## What the task asks
Present every line of the records below as a Markdown table with two columns, Row and Text, where Row holds the running line number. Omit blank lines.

## Data excerpts

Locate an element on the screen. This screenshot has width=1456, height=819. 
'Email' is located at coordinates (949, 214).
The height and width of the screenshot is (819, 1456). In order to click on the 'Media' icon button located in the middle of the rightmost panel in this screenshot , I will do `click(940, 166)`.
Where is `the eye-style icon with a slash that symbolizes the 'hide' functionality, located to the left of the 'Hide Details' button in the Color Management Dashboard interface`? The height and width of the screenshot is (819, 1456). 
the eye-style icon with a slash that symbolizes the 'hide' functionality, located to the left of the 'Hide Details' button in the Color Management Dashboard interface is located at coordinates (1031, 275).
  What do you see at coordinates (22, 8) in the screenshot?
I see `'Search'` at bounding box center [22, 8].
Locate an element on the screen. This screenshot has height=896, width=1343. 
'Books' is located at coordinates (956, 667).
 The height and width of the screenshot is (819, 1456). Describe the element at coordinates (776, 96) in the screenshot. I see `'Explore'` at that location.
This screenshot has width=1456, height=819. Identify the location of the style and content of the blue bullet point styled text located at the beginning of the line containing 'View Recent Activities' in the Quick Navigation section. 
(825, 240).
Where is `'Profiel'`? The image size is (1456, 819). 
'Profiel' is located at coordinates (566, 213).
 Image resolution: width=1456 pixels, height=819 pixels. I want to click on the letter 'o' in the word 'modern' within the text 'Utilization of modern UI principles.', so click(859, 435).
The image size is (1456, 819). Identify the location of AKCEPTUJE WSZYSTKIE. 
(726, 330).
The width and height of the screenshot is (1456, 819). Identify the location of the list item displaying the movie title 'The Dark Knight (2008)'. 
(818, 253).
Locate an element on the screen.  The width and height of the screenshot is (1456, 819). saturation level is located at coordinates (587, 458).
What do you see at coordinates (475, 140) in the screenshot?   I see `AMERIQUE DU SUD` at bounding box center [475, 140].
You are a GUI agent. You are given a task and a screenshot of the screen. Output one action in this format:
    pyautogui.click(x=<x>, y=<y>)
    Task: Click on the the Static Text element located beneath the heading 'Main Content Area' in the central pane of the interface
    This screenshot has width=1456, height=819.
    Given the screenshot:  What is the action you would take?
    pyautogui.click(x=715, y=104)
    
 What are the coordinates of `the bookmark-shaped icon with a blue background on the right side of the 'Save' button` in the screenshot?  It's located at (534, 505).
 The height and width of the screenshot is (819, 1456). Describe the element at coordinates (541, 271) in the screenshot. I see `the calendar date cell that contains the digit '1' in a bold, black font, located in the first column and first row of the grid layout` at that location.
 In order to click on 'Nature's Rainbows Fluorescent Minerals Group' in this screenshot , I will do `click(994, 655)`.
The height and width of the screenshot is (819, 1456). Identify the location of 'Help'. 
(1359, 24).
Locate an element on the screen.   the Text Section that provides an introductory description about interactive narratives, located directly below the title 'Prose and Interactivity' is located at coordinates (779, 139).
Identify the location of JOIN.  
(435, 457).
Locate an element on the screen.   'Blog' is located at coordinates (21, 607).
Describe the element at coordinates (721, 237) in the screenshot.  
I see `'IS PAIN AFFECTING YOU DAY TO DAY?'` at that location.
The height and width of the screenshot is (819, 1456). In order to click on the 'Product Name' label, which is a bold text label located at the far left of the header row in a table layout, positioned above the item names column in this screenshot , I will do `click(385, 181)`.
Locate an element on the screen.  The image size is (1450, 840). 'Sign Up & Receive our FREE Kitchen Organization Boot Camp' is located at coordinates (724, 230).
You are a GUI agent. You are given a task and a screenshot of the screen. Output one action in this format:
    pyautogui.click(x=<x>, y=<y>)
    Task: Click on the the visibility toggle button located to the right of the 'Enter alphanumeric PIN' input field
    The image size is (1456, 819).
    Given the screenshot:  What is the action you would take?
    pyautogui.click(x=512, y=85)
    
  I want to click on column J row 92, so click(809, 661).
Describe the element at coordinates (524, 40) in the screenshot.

## Written answer
| Row | Text |
|---|---|
| 1 | Locate an element on the screen. This screenshot has width=1456, height=819.  |
| 2 | 'Email' is located at coordinates (949, 214). |
| 3 | The height and width of the screenshot is (819, 1456). In order to click on the 'Media' icon button located in the middle of the rightmost panel in this screenshot , I will do `click(940, 166)`. |
| 4 | Where is `the eye-style icon with a slash that symbolizes the 'hide' functionality, located to the left of the 'Hide Details' button in the Color Management Dashboard interface`? The height and width of the screenshot is (819, 1456).  |
| 5 | the eye-style icon with a slash that symbolizes the 'hide' functionality, located to the left of the 'Hide Details' button in the Color Management Dashboard interface is located at coordinates (1031, 275). |
| 6 |   What do you see at coordinates (22, 8) in the screenshot? |
| 7 | I see `'Search'` at bounding box center [22, 8]. |
| 8 | Locate an element on the screen. This screenshot has height=896, width=1343.  |
| 9 | 'Books' is located at coordinates (956, 667). |
| 10 |  The height and width of the screenshot is (819, 1456). Describe the element at coordinates (776, 96) in the screenshot. I see `'Explore'` at that location. |
| 11 | This screenshot has width=1456, height=819. Identify the location of the style and content of the blue bullet point styled text located at the beginning of the line containing 'View Recent Activities' in the Quick Navigation section.  |
| 12 | (825, 240). |
| 13 | Where is `'Profiel'`? The image size is (1456, 819).  |
| 14 | 'Profiel' is located at coordinates (566, 213). |
| 15 |  Image resolution: width=1456 pixels, height=819 pixels. I want to click on the letter 'o' in the word 'modern' within the text 'Utilization of modern UI principles.', so click(859, 435). |
| 16 | The image size is (1456, 819). Identify the location of AKCEPTUJE WSZYSTKIE.  |
| 17 | (726, 330). |
| 18 | The width and height of the screenshot is (1456, 819). Identify the location of the list item displaying the movie title 'The Dark Knight (2008)'.  |
| 19 | (818, 253). |
| 20 | Locate an element on the screen.  The width and height of the screenshot is (1456, 819). saturation level is located at coordinates (587, 458). |
| 21 | What do you see at coordinates (475, 140) in the screenshot?   I see `AMERIQUE DU SUD` at bounding box center [475, 140]. |
| 22 | You are a GUI agent. You are given a task and a screenshot of the screen. Output one action in this format: |
| 23 |     pyautogui.click(x=<x>, y=<y>) |
| 24 |     Task: Click on the the Static Text element located beneath the heading 'Main Content Area' in the central pane of the interface |
| 25 |     This screenshot has width=1456, height=819. |
| 26 |     Given the screenshot:  What is the action you would take? |
| 27 |     pyautogui.click(x=715, y=104) |
| 28 |  What are the coordinates of `the bookmark-shaped icon with a blue background on the right side of the 'Save' button` in the screenshot?  It's located at (534, 505). |
| 29 |  The height and width of the screenshot is (819, 1456). Describe the element at coordinates (541, 271) in the screenshot. I see `the calendar date cell that contains the digit '1' in a bold, black font, located in the first column and first row of the grid layout` at that location. |
| 30 |  In order to click on 'Nature's Rainbows Fluorescent Minerals Group' in this screenshot , I will do `click(994, 655)`. |
| 31 | The height and width of the screenshot is (819, 1456). Identify the location of 'Help'.  |
| 32 | (1359, 24). |
| 33 | Locate an element on the screen.   the Text Section that provides an introductory description about interactive narratives, located directly below the title 'Prose and Interactivity' is located at coordinates (779, 139). |
| 34 | Identify the location of JOIN.   |
| 35 | (435, 457). |
| 36 | Locate an element on the screen.   'Blog' is located at coordinates (21, 607). |
| 37 | Describe the element at coordinates (721, 237) in the screenshot.   |
| 38 | I see `'IS PAIN AFFECTING YOU DAY TO DAY?'` at that location. |
| 39 | The height and width of the screenshot is (819, 1456). In order to click on the 'Product Name' label, which is a bold text label located at the far left of the header row in a table layout, positioned above the item names column in this screenshot , I will do `click(385, 181)`. |
| 40 | Locate an element on the screen.  The image size is (1450, 840). 'Sign Up & Receive our FREE Kitchen Organization Boot Camp' is located at coordinates (724, 230). |
| 41 | You are a GUI agent. You are given a task and a screenshot of the screen. Output one action in this format: |
| 42 |     pyautogui.click(x=<x>, y=<y>) |
| 43 |     Task: Click on the the visibility toggle button located to the right of the 'Enter alphanumeric PIN' input field |
| 44 |     The image size is (1456, 819). |
| 45 |     Given the screenshot:  What is the action you would take? |
| 46 |     pyautogui.click(x=512, y=85) |
| 47 |   I want to click on column J row 92, so click(809, 661). |
| 48 | Describe the element at coordinates (524, 40) in the screenshot. |